4.3. Location Object, Location Data

      Req. 5.  The embedded protocol MUST define one Location Object
            (both in syntax and semantics) that must be supported by
            all geopriv entities.  Some fields of the Location Object
            MAY be opaque to the embedded protocol.

      Req. 6.  The Location Object MAY define at least one Location
            Data Type (both syntax and semantics) that must be
            supported by all geopriv entities, or the Location Data
            field(s) of the Location Object MAY be opaque.  The
            Location Object MAY define at least one Location Data Type

   When transmitting location information, (LI and FLI in Figure 1), the
   sender and the receiver must agree on the data type of the location
   information.  The combined protocol may specify that the data type
   information is part of the Location Object or that sender and
   receiver have agreed on it before the actual data transfer.  Thus

      Req. 7.  The Location Object MAY contain a field for the data
            type of the Location Data.  This field MAY also be opaque.

4.4. Policies

      Req. 8.  The Location Object MAY contain a field for policies
            that may be passed to the location server or may be stored
            in a public (open) repository.
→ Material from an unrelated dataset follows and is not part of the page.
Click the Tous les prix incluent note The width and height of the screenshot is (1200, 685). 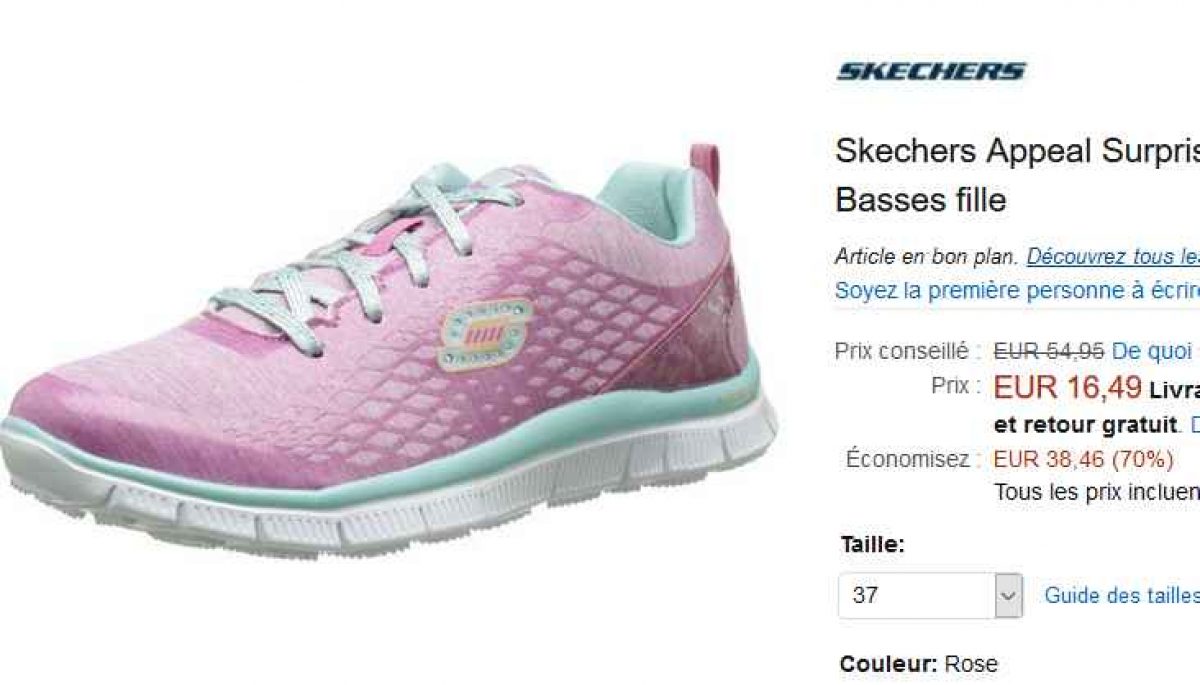(1096, 492)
      Req. 9.  The Location Object MAY contain a field for identifiers
            that may be passed to the location server or may be stored
            in a public (open) repository.

      Req. 10.  The Location Object MAY contain a field for requests
            from the clients.

      Req. 11.  The combined protocol MAY specify a policy language.
            This policy language MAY be an existing one, an adaptation
            of an existing one or a new policy language.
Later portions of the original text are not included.